After a while, I opened my door to see what I had done. No
other cars were out. The raccoon lay in the road, unmoving, exactly where I'd
hit it. I finally drove the mile to my apartment, got a broom (the only thing I
had), drove back, and scooped it up out of the road. I walked it into the
ditch, a few feet off the highway. I didn’t want any other cars to hit it. I
wanted it, even in death, to find a quieter place to lie in peace. Then I
texted some friends, but I couldn't explain it. I was distraught at the time
and thought that is why I couldn’t put words to why I was so devastated. Now, despite
this blogpost, I still can’t quite tell you what it means.

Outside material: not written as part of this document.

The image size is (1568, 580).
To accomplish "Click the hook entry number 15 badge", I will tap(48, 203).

I suspect the other racoon ran for its life; at best it hid
in some distant bushes, terrified of the ogre who had taken the life of its
traveling companion. And they were companions. They were near the same size,
young adult. Walking one behind the other. I killed the one behind. It was an
accident, but still I did it. It was a loss that is irreplaceable. There is no
undoing what is done.
That weekend I began re-reading Angels in America,
Part I on Saturday, Part II on Sunday. I had to read it for my class—I can
quote the nearly the entire play from memory, but I wanted to re-read it even
before the election, just so it was fresh in my mind. After the election, I
felt compelled to re-read it, and I did so knowing that I was not reading it
for teaching. I was reading it looking for its singular vision of future hope.

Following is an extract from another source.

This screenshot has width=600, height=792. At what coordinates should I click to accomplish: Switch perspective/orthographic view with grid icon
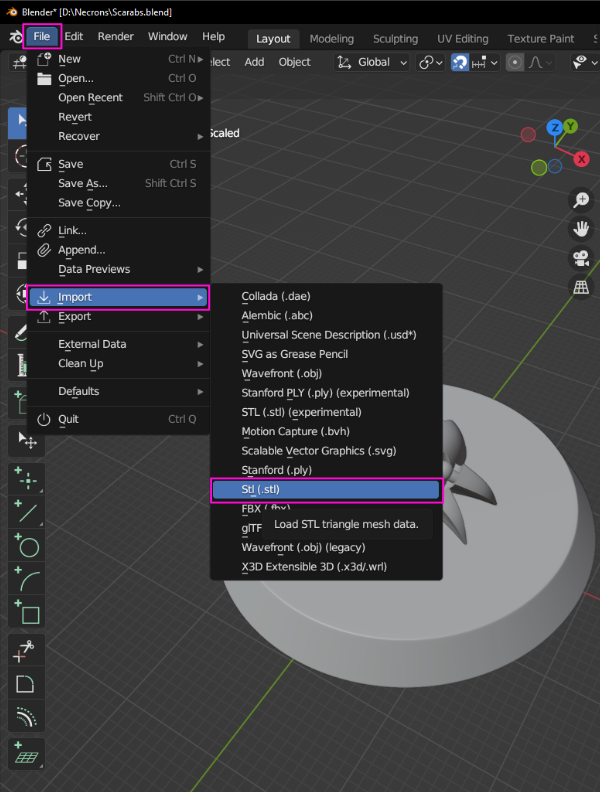pos(580,287)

I'll conclude here where the play begins—with that rabbi at
the funeral. He tells the story not of a woman but of a people who carried one
world on their back and set it here to make a new world for their children; but
the rabbi insists that their goals were not to cross a divide never to look
back on what they left behind them. They wanted to bring with them what they
carried, what they experienced, and what they knew. These are the things that
made them who they were and in turn make their children who we (yes, we—all of
us) are today. But we don't make that journey, the rabbi insisted, in fact we
can’t make that journey. For the actual journey—all journeys of such enormity
and significance—they no longer exist in the world, he says. Then the play
proves him wrong, but with kindness and dignity. A night plane across America;
a motley crew gathered by Bethesda Fountain in Central Park; angels in heaven,
coughing in heavy coats and waiting for god to return (also, intentionally
uncapitalized, god, that is).
Somewhere Walt Whitman is thinking of his tan-faced
children. Somewhere he is also reminding us that those of you 100 years from
now are more in our thoughts than you know.
So, this weekend, I'm re-reading Angels in America
again, for the first time since the 2016 election. And I am thinking about our
journey from that place to here. From here to tomorrow. From thence, on.